BEGIN
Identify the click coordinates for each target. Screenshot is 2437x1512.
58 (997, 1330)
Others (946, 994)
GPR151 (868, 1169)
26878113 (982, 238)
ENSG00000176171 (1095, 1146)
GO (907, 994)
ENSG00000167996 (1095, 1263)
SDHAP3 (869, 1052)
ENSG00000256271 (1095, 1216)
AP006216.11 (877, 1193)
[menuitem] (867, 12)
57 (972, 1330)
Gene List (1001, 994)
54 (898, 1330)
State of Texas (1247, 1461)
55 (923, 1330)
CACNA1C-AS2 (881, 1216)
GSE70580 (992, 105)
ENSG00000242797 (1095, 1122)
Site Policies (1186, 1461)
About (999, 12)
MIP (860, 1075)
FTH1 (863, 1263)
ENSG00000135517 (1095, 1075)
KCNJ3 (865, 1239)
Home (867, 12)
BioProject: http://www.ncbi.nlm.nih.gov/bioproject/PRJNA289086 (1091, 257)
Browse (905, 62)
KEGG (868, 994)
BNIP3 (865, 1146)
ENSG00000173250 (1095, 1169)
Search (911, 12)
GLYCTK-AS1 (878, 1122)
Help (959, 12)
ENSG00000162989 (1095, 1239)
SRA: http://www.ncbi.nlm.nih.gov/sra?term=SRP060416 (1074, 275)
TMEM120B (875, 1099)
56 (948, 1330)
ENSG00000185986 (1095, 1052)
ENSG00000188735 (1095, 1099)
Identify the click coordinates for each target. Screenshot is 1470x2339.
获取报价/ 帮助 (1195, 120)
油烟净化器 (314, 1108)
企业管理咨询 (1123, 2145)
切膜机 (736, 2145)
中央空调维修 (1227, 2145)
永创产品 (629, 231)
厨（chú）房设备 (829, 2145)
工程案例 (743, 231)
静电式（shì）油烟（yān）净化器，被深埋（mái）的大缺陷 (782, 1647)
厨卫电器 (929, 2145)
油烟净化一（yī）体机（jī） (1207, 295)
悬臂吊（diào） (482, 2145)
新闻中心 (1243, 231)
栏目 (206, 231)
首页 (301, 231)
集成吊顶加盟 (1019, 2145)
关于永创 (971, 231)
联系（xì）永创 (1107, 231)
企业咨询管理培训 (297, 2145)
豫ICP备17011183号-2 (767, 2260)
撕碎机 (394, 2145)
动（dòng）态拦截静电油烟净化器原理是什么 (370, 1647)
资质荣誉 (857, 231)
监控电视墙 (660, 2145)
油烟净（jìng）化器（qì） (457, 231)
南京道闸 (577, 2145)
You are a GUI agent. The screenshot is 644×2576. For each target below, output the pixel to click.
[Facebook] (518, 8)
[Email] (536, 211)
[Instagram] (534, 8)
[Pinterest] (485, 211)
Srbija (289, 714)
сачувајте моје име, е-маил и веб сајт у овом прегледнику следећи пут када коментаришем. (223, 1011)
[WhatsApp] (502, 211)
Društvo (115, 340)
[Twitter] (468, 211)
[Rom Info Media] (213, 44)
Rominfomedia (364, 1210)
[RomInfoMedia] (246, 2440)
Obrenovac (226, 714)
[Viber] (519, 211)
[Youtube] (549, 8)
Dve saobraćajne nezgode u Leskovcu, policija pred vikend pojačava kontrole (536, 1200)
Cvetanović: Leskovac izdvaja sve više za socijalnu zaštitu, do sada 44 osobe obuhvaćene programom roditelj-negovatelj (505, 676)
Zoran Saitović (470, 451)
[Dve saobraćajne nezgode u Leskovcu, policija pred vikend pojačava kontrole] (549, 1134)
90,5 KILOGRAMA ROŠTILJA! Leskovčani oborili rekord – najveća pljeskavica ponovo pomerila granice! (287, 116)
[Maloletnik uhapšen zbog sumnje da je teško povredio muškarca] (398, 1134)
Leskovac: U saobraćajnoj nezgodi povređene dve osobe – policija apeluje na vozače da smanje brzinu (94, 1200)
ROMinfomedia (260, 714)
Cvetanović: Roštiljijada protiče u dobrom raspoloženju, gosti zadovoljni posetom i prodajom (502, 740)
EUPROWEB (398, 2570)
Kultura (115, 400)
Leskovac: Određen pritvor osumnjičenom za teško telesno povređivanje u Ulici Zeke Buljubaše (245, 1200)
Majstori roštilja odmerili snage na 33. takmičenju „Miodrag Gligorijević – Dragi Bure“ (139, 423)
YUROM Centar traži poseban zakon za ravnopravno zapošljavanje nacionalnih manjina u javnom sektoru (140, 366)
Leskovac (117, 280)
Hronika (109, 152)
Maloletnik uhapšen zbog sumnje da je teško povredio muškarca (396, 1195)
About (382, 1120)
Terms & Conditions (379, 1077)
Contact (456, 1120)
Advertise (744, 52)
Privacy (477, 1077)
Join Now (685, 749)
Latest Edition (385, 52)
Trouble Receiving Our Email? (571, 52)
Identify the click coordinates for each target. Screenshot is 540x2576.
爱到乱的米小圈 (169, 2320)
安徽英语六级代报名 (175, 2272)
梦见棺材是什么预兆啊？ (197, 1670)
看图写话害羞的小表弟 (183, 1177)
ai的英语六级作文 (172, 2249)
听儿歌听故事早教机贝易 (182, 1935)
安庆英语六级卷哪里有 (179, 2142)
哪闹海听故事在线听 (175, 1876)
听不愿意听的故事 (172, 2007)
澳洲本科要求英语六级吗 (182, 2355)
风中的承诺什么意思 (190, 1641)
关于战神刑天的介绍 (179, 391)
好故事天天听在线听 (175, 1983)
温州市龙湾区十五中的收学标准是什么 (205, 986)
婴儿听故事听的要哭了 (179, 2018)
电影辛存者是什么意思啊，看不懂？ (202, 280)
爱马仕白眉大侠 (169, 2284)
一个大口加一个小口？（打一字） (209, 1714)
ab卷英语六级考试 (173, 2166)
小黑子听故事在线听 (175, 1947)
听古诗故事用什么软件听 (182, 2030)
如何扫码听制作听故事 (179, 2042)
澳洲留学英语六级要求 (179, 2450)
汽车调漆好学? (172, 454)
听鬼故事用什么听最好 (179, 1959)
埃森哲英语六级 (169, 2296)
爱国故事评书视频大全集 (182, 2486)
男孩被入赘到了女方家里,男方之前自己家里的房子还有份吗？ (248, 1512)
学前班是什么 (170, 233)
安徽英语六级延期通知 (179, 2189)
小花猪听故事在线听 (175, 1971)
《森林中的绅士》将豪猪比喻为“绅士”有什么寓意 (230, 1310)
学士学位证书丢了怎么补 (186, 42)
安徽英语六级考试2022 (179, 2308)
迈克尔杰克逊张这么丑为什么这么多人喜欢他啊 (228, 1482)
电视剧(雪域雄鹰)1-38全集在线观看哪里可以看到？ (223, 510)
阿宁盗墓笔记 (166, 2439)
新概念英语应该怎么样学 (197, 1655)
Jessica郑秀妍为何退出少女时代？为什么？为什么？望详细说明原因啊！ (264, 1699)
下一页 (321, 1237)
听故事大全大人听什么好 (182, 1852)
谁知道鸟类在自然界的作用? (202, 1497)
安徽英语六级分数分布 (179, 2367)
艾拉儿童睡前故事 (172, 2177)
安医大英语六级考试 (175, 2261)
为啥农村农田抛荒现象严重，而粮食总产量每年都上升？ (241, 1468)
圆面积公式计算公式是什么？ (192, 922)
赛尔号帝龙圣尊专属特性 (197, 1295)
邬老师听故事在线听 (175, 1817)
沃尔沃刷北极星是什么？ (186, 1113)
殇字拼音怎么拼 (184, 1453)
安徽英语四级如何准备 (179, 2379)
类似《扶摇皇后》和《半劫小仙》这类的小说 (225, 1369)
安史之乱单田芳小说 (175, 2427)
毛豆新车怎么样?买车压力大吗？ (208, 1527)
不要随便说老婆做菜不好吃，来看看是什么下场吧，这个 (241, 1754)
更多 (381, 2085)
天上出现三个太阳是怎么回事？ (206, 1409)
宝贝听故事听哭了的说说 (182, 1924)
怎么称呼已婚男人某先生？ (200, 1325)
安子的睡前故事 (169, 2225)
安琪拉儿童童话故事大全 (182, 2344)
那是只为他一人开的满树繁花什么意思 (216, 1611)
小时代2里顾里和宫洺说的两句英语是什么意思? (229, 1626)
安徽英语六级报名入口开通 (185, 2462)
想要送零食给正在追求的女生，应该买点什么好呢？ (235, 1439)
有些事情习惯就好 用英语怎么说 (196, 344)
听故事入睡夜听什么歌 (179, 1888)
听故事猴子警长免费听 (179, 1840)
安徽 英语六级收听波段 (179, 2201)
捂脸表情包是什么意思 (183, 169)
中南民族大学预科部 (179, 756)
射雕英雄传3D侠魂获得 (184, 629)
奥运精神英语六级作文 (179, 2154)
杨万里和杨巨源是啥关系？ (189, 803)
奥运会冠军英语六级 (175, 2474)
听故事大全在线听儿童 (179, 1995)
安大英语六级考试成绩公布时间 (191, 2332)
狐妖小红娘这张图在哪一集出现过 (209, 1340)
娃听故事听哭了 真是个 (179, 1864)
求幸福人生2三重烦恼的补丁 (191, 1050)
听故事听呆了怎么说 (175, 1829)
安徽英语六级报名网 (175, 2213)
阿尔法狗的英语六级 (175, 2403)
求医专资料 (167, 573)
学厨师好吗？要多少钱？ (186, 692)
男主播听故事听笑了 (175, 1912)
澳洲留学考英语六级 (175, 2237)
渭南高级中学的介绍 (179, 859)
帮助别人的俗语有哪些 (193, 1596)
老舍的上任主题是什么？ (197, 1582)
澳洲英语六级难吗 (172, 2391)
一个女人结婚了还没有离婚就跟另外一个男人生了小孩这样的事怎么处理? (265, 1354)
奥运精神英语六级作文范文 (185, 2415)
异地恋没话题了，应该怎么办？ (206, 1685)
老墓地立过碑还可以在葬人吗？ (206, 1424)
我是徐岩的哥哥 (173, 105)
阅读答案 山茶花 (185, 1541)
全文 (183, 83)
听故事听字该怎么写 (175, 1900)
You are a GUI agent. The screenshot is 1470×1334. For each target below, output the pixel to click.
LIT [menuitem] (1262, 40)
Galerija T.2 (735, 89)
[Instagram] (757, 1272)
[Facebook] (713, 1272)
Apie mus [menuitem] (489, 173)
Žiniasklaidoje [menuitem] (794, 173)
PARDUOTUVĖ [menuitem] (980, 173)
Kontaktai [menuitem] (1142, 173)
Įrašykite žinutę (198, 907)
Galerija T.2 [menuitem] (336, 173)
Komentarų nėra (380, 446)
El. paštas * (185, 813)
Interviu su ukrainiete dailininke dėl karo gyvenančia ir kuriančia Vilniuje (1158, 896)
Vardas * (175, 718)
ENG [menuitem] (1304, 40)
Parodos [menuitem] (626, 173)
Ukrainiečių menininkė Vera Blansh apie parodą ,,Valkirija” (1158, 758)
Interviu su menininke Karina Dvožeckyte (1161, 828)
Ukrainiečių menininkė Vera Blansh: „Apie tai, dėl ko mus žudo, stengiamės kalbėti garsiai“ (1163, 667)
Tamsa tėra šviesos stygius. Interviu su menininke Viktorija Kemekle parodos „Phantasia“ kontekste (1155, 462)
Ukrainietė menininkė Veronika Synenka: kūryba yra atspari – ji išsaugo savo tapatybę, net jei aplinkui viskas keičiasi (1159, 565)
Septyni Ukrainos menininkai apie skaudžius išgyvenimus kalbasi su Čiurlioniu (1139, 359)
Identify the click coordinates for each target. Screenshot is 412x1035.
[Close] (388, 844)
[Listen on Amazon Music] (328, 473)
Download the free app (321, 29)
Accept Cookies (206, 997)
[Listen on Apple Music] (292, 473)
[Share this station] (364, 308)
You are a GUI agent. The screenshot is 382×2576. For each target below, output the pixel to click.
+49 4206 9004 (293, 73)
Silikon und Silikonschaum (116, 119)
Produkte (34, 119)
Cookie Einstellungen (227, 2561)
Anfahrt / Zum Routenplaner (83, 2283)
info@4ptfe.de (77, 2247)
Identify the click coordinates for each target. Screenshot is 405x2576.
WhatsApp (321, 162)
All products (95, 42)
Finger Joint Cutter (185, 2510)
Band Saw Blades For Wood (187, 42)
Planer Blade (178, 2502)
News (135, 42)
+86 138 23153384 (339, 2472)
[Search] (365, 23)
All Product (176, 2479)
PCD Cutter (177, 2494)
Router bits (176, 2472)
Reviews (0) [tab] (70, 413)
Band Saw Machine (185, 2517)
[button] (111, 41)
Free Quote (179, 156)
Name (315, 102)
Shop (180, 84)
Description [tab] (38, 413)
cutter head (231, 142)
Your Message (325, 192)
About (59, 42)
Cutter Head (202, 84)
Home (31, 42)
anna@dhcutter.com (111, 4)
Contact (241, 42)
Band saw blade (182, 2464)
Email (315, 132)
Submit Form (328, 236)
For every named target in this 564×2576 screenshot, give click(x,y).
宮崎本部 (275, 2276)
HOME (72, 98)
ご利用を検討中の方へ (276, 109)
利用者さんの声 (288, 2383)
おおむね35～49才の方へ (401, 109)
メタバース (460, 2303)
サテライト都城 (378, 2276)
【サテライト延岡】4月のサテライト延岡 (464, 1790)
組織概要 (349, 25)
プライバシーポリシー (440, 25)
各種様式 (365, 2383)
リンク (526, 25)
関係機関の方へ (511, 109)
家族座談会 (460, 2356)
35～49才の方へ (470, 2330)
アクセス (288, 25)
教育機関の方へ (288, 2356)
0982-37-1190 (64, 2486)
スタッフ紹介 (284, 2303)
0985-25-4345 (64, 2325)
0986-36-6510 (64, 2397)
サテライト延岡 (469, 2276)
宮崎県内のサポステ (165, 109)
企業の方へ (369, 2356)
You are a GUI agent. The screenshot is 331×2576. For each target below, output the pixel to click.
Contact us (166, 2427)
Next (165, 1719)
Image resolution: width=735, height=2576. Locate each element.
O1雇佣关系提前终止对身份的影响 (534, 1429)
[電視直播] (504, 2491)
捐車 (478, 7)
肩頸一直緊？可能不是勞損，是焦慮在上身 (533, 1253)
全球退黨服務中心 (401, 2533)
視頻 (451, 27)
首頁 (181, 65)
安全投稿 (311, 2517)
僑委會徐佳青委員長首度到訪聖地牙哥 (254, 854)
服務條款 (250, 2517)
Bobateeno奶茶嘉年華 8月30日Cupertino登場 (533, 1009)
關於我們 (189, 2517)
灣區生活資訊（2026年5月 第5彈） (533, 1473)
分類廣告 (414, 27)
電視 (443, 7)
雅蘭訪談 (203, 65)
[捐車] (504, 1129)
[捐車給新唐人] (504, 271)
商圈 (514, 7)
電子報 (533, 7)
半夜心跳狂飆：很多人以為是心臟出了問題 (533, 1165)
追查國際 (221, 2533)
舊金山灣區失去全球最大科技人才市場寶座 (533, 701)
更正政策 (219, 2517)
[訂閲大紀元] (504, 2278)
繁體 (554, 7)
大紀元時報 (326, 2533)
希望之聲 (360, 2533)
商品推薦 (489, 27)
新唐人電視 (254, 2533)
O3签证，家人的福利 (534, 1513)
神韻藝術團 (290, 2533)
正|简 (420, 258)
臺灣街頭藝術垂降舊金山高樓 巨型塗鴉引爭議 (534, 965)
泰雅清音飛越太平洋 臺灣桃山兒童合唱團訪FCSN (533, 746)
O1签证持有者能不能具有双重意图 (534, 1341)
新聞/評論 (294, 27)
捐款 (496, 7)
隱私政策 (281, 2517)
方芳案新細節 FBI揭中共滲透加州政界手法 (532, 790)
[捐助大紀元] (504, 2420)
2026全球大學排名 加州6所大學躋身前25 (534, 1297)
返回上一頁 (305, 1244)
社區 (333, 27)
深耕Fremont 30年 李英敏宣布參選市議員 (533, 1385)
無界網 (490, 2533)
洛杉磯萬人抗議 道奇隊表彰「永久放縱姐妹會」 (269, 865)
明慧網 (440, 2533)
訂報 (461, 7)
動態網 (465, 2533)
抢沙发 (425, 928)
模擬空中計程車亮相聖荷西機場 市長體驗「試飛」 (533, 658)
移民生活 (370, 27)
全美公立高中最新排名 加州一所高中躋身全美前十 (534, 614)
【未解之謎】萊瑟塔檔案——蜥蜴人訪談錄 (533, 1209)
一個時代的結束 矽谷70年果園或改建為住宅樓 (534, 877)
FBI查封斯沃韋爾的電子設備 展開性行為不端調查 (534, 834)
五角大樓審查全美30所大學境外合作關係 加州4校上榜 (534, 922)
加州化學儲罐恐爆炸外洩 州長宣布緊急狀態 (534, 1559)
END
• About this task:
Write out exactly the lines from the line with "關於我們 (189, 2517)" to the close of the listing above, including both of those lines.

• Solution to the exercise:
關於我們 (189, 2517)
灣區生活資訊（2026年5月 第5彈） (533, 1473)
分類廣告 (414, 27)
電視 (443, 7)
雅蘭訪談 (203, 65)
[捐車] (504, 1129)
[捐車給新唐人] (504, 271)
商圈 (514, 7)
電子報 (533, 7)
半夜心跳狂飆：很多人以為是心臟出了問題 (533, 1165)
追查國際 (221, 2533)
舊金山灣區失去全球最大科技人才市場寶座 (533, 701)
更正政策 (219, 2517)
[訂閲大紀元] (504, 2278)
繁體 (554, 7)
大紀元時報 (326, 2533)
希望之聲 (360, 2533)
商品推薦 (489, 27)
新唐人電視 (254, 2533)
O3签证，家人的福利 (534, 1513)
神韻藝術團 (290, 2533)
正|简 (420, 258)
臺灣街頭藝術垂降舊金山高樓 巨型塗鴉引爭議 (534, 965)
泰雅清音飛越太平洋 臺灣桃山兒童合唱團訪FCSN (533, 746)
O1签证持有者能不能具有双重意图 (534, 1341)
新聞/評論 (294, 27)
捐款 (496, 7)
隱私政策 (281, 2517)
方芳案新細節 FBI揭中共滲透加州政界手法 (532, 790)
[捐助大紀元] (504, 2420)
2026全球大學排名 加州6所大學躋身前25 (534, 1297)
返回上一頁 (305, 1244)
社區 (333, 27)
深耕Fremont 30年 李英敏宣布參選市議員 (533, 1385)
無界網 (490, 2533)
洛杉磯萬人抗議 道奇隊表彰「永久放縱姐妹會」 (269, 865)
明慧網 (440, 2533)
訂報 (461, 7)
動態網 (465, 2533)
抢沙发 (425, 928)
模擬空中計程車亮相聖荷西機場 市長體驗「試飛」 (533, 658)
移民生活 (370, 27)
全美公立高中最新排名 加州一所高中躋身全美前十 (534, 614)
【未解之謎】萊瑟塔檔案——蜥蜴人訪談錄 (533, 1209)
一個時代的結束 矽谷70年果園或改建為住宅樓 (534, 877)
FBI查封斯沃韋爾的電子設備 展開性行為不端調查 (534, 834)
五角大樓審查全美30所大學境外合作關係 加州4校上榜 (534, 922)
加州化學儲罐恐爆炸外洩 州長宣布緊急狀態 (534, 1559)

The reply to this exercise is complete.